Let’s remind ourselves that the first principle of the five principles of the Mental Capacity Act states: “A person must be assumed to have capacity unless it is established otherwise”. Dr Murphy wouldn’t give her patients that respect, that legal right. From that dismissive starting position, Dr M blocked the next two principles, namely, the person must be supported in making a decision, and that people must be allowed to make unwise decisions. When your patient’s rights are so irrelevant, principles two and three don’t even appear on the radar.
The fourth principle is almost laughable to Dr M. This is the one about best interests and in the egocentric world of Dr M, only she has the expertise to make a best interests decision. Sod the collaborative process. Sod the lifelong experience of the patient’s family. But the evidence of the hearing reveals something even worse. It doesn’t look as if Dr M made a best interests decision. Or, she put the cart before the horse, and made a best interests decision and then contrived/ignored a capacity assessment to justify it.
I would stick my neck out and say that the evidence revealed today shows that she broke the law as far as the Mental Capacity Act goes. On several counts.
This doesn’t surprise me too much. A couple of years ago I did a public speaking gig at a mental health conference. My brief was to describe how in 2010, the MCA had been abused in Steven’s case but ultimately saved him. The conference room had 6 large round tables on one side of the room and the same number on the other side, with a walkway through the middle. As the room filled up, all the Psychiatrists and senior clinicians assembled on the left bank and the AMHPs, the BIAs and the ward staff sat on the right. It was the worst, scariest gig I’ve ever done. Some of the psychiatrists sat with their backs to me for the whole hour I spoke. They talked loudly amongst themselves. As I was describing Steven’s mental capacity assessment, two of them got up and went to the tea urn at the back of the room. At the break, nobody spoke to me. My spirit was around my ankles. I went out for a fag and one of the AMHPs joined me. He apologized and said their response had been quite common.

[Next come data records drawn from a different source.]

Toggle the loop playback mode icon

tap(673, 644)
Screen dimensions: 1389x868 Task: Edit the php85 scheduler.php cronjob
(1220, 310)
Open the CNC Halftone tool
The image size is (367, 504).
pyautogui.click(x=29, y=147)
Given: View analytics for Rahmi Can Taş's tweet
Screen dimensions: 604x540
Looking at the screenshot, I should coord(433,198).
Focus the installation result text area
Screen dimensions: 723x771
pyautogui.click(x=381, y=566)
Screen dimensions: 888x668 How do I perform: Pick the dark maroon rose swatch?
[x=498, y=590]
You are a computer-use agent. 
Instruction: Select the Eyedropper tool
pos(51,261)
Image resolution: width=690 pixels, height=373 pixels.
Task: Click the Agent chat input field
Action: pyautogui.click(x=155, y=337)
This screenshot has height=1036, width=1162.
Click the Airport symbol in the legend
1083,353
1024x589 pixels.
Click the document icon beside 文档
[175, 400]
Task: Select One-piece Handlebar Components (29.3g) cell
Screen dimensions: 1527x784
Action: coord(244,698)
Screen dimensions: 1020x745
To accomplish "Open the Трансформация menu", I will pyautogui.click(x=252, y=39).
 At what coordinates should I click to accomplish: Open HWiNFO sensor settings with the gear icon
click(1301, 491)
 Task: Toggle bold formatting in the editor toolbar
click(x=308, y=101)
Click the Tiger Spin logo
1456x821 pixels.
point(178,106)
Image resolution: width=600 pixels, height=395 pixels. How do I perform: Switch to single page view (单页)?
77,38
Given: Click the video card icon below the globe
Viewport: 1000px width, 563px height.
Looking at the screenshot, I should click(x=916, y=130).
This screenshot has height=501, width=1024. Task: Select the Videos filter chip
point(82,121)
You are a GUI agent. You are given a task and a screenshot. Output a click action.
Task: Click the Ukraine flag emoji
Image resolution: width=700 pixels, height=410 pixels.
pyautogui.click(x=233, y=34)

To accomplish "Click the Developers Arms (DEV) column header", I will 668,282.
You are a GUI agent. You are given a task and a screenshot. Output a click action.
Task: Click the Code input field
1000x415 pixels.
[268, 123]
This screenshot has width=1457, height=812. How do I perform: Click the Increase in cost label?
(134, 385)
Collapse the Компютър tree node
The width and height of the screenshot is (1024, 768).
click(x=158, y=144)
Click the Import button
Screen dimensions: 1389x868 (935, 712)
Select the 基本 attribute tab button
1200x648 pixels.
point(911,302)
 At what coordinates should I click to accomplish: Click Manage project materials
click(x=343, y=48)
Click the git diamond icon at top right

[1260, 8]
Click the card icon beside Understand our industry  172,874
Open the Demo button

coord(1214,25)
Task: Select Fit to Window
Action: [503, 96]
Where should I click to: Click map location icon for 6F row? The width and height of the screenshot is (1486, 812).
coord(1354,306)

There was no interest in the Mental Capacity Act at all because it’s fundamental principles were so far removed from the psychiatrists belief system.
All this shone like a rancid turd during Dr M’s evidence. At one point, she even came out with the old chestnut – the Mental Health Act trump’s the Mental Capacity Act. That is code for, “bollocks to the law. I know best”.
It’s called the Mental Capacity Act 2005. It’s now 2017. Yet you still hear deluded, self important professionals say, “we’re still bedding it in”. It’s scandalous. For the Dr Murphy’s of this world, there is no intention of bedding it in. Their patients don’t deserve that right.
One final piece of phlegm from the hearing. Shortly after Connor’s death, Dr Murphy returned to Ireland. She has her own practice and does some lecturing at UCC. In April this year, Dr Murphy delivered a presentation on the Mental Capacity Act for the students.
Click on the sixth link for the slides Dr M used –
The second slide states: “Preserve the dignity of the patient”.